Moving forward ~ summer 2018

I opted to start again from scratch, but maintain what I had learned from the previous version(view it here). At this point, I had more experience and entered this version with an organizational strategy.

wireframe of wayfinding

I used Figma and Sketch for digital prototyping in the past and since this was just a personal site, I figured it wouldn’t be necessary. In hindsight, I wish I did make a prototype because it would have been helpful to fully visualize the site as a system before I jumped in. Thankfully, Adobe Brackets has a preview feature for html documents, a feature that I now use religiously.

Because I decided that I was going to be organized and plan out my code, the first thing I needed to completely figure out was brand consistency. I wanted to be consistent with my color schemes as well as icons to maintain a cohesive look.

When it came to making visuals for the site, I looked into what graphics were important to me, for example my heritage.

Growing up, it was not always clear what role I was meant to assume in society especially with my skin color and gender. Therefore, when I thought about what image I wanted to present through my portfolio, my culture came instantly to mind. As an Asian American, I found myself struggling and continuing to struggle with , thus I found it appropriate to recreate the “chinese takeout box look” in my name to essentially reclaim my Asian American heritage.

Though I really liked the previous logo, as I moved onward with my site, I realized I could pay homage to my roots through layout and implication rather than a blatant visual.


As I mentioned before, identity has always played a critical, yet a conflicting role in my life.

Designer or engineer? or painting?

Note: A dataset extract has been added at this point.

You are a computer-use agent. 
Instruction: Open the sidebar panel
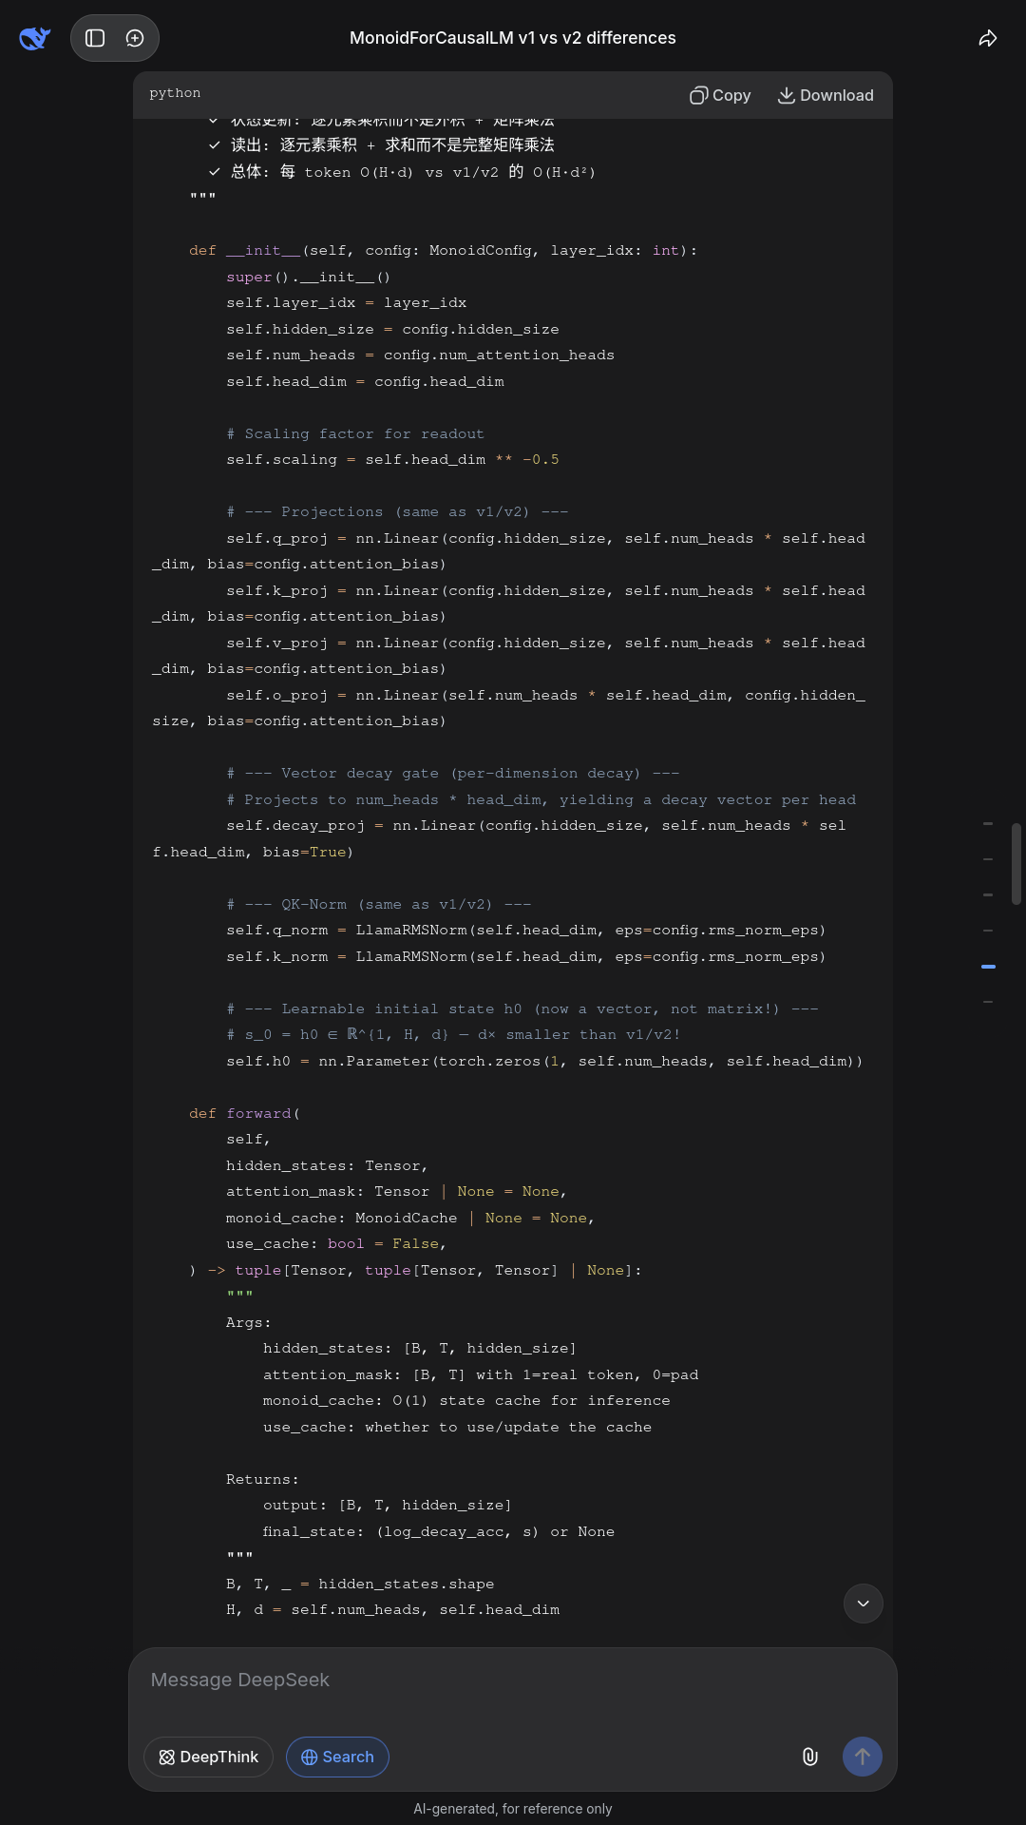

Asian or american?

As I grow older, I have decided that whatever varying context in which I find myself, it’s alright to operate as none of them or even all of them.

Therefore, the reason I decided to brand as SAHO is twofold:

  1. was a more affordable and available url than any other dumb alternative I thought of.
  2. It allows me a sheer shroud of anonymity that I can operate behind and embrace all facets of my identity.

Moving on and once I developed my brand identity, I could move forward with layout and whatever ambitious JS effects I had planned.

Naturally I started with a normal HTML page framework with a sidebar, header and footer. My task was just to figure out all of those building blocks before I got carried away with layout.

Hard coded in Brackets using html and css as well as Jquery, fancybox, and custom JavaScript, I settled on this final site that you may feel free to peruse here. Perhaps I’ll revisit this sometime in the future, but for now it serves its purpose and solves it’s previous problems.

final site

Also, concurrently while I’m developing this site, I was personally also taking on quite the variety of design jobs, front-end developer included. With this on my mind, I figured developing professionally could be nothing but good and additional experience. However after this summer, I know one thing for certain: I have no intention of ever becoming a web developer.

What I did learn is that I enjoy prototyping and watching the iterative process progress over time. While this was a rather painful experience for me, needing me to deal with identity and organization, I learned about myself and what aspects of design excite me.

Thus moving forward, if you ask me to make a website for you, I’ll likely try my best to help but in the hacky, DIY way that I made my own site. Is that what you really want?